Access to the full report here: Memory Solutions for Gen AI Part 13: Uprising Memory Pricing and Strategic Meetings
Legacy DDR4 is priced 40% higher than DDR5. The recent surge in DRAM prices echoes the semiconductor-wide price hikes experienced during the COVID when legacy supply dwindled. Unlike in the past, Samsung is now taking bold steps to halt the production of legacy products in pursuit of greater competitiveness—China is following suit.
Snowball effect is unlikely to persist for longer. Customers are shifting their designs to DDR5, and as production scales up, prices could ease. In Q1, Chinese chipmaker CXMT held a 10% market share in DDR4 and 20% in LPDDR4 (in bits), contributing to last year’s price decline.

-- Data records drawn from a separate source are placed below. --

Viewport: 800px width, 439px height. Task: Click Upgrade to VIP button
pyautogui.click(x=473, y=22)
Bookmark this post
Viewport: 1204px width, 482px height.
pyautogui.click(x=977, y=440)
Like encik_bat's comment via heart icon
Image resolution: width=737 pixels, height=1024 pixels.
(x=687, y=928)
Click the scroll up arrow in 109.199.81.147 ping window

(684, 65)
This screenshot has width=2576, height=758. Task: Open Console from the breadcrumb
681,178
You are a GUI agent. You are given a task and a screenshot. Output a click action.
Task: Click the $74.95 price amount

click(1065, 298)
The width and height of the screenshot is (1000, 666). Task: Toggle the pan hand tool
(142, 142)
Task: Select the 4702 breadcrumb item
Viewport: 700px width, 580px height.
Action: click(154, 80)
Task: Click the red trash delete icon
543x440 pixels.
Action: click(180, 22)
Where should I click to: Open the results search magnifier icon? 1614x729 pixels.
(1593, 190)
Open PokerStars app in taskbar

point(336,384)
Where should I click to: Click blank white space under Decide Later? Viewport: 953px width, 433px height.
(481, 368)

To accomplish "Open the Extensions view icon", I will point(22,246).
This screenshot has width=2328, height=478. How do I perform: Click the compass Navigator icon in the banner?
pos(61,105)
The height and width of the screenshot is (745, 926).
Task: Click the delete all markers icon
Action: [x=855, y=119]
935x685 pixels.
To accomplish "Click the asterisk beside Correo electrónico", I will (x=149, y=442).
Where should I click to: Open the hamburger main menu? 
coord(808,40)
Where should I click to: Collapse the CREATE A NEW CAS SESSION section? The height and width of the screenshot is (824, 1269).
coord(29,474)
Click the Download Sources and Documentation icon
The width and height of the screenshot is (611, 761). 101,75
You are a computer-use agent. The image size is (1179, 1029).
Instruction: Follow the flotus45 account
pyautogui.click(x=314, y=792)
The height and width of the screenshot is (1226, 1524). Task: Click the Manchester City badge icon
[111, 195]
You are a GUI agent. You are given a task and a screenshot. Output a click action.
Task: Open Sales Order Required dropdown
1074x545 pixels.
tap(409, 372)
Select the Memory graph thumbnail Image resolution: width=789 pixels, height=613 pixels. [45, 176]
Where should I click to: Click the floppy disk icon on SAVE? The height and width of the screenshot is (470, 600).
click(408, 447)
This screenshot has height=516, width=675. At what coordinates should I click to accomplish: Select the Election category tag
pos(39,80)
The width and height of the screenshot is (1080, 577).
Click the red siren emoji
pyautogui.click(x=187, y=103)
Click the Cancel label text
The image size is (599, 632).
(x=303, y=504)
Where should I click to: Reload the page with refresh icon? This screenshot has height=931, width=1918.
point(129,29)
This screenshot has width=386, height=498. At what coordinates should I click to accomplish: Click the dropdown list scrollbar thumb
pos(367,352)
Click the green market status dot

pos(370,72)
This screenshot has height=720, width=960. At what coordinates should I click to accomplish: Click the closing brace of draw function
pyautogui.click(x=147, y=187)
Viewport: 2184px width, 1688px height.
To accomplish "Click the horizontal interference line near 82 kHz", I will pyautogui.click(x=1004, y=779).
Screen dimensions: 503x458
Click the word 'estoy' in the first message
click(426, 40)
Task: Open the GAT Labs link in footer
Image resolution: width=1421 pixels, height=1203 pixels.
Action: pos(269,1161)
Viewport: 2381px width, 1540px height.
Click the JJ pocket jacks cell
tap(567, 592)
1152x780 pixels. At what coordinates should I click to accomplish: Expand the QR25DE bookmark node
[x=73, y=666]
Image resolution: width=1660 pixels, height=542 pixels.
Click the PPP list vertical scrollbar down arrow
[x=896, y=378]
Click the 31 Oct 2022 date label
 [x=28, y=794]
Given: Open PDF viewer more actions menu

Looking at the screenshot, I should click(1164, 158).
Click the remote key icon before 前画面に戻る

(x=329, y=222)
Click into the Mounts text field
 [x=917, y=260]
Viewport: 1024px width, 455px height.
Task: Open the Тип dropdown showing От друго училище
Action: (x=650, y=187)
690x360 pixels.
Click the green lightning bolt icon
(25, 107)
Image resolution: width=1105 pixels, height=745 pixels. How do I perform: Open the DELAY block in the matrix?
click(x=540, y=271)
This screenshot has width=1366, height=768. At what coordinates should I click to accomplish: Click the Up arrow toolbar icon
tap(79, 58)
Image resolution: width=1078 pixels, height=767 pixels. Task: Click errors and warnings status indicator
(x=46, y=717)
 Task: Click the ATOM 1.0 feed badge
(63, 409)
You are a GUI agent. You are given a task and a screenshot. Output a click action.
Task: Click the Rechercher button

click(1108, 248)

However, CXMT’s share in DDR5 and LPDDR5 are expected to rise from below 1% in 1Q25 to 7% and 9% in 4Q25, respectively, based on our Memory Tracker and Forecast (June).
Strategic Meetings, caution for Positive Bias. Discussions revolving around technology in AI and investment strategies for market share expansion remain the key thesis. However, businesses must also prepare for geopolitical shifts, which often behave like a whirlpool, pulling in all variables at once. In an era where wars in distant nations unfold in real- time, companies must guard against the tendency to separate political risks from economic considerations, leading to analytical errors.
The Boiling Frog Syndrome. The expansion of the HBM market, which has driven recent price increases, is not a sudden development, nor is geopolitical change a short-term trend. Businesses must stay alert to avoid becoming like a frog in boiling water, caught off guard by unforeseen risks.